> Description of the task
Could you give again exactly, and only, the lines from the one holding "This screenshot has width=703, height=498." through the end of the data, both ends included, with pictures left out?

> Data to examine

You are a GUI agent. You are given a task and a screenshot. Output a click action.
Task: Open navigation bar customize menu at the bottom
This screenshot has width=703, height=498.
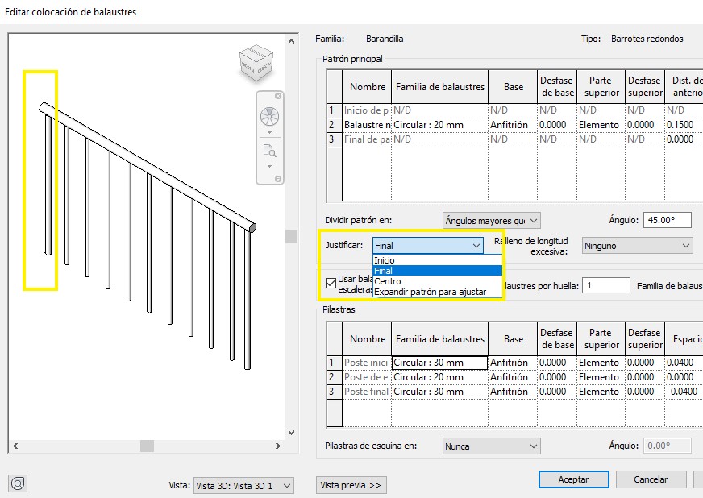coord(278,179)
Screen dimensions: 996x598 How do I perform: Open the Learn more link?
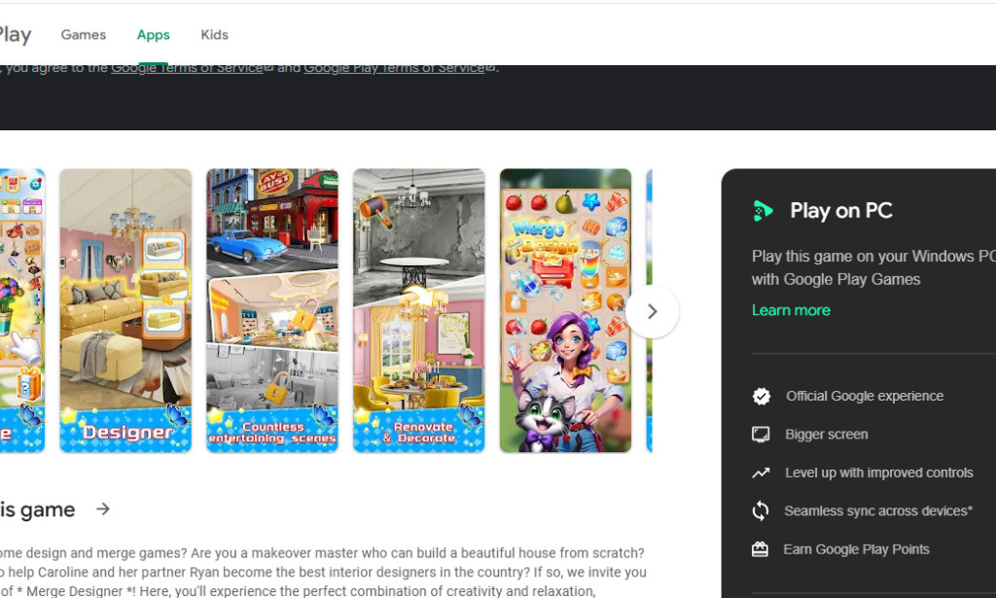tap(791, 309)
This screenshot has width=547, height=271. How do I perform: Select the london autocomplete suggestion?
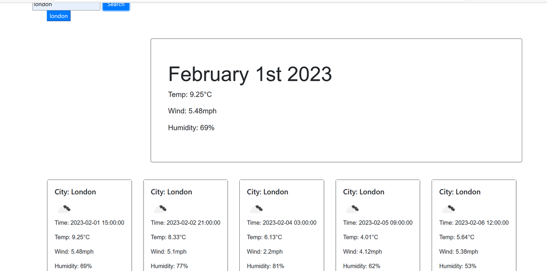pyautogui.click(x=59, y=16)
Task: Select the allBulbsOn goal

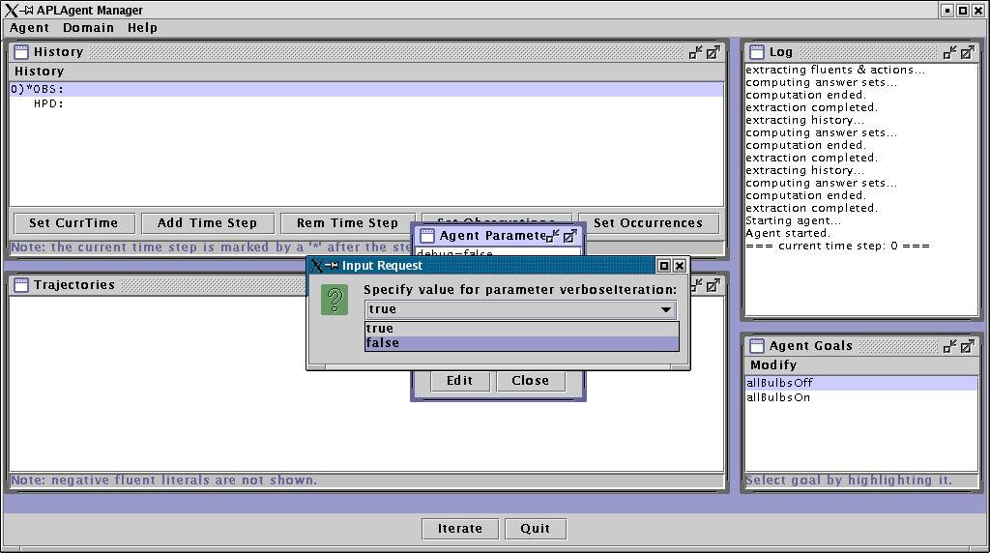Action: (x=778, y=397)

> Exercise solution
This screenshot has width=703, height=498.
coord(278,179)
Screen dimensions: 996x598 How do I perform: Open the Learn more link?
tap(791, 309)
This screenshot has width=547, height=271. How do I perform: Select the london autocomplete suggestion?
pyautogui.click(x=59, y=16)
Task: Select the allBulbsOn goal

Action: (x=778, y=397)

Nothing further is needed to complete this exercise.